PROMPT:
Each line below that holds the word "agent" counts once; state the total number of such lines and nothing else.

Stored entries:
=== Begin Enclosure ===
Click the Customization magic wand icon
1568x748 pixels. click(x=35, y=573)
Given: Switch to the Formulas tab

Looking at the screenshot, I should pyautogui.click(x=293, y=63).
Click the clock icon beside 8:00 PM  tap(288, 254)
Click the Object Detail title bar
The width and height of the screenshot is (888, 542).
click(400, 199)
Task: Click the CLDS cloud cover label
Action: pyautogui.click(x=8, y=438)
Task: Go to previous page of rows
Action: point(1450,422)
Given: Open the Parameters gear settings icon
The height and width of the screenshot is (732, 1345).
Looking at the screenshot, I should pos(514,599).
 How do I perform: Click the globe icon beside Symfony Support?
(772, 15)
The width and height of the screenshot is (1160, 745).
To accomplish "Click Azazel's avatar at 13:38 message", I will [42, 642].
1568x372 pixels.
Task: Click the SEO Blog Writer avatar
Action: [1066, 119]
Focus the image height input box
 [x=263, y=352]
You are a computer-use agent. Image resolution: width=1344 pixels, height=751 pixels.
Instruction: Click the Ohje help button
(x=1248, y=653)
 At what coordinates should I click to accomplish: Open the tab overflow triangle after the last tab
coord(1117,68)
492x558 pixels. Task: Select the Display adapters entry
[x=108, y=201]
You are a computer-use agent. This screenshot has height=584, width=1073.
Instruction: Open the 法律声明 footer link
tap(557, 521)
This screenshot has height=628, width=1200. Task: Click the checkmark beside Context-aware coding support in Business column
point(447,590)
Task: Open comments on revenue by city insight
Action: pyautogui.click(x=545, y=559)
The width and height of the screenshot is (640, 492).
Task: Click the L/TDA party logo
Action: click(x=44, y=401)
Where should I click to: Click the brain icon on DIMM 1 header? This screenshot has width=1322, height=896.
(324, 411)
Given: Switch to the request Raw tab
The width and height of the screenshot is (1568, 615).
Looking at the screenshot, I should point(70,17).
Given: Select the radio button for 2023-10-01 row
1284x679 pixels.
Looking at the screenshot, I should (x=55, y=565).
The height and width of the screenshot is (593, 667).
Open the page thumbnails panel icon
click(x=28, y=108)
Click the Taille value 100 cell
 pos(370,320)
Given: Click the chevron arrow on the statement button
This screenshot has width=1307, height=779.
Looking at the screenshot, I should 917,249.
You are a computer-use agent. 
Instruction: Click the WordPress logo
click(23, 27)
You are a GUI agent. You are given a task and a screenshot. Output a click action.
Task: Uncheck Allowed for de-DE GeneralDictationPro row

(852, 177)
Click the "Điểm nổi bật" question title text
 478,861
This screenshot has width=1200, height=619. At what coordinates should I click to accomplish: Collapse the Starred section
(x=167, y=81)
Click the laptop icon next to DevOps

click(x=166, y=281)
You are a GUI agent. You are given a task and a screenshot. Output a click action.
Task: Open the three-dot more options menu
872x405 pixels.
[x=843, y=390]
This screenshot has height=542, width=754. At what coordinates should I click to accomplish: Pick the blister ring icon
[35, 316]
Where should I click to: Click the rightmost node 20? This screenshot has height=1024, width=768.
=== End Enclosure ===
ANSWER TO THE PROBLEM:
5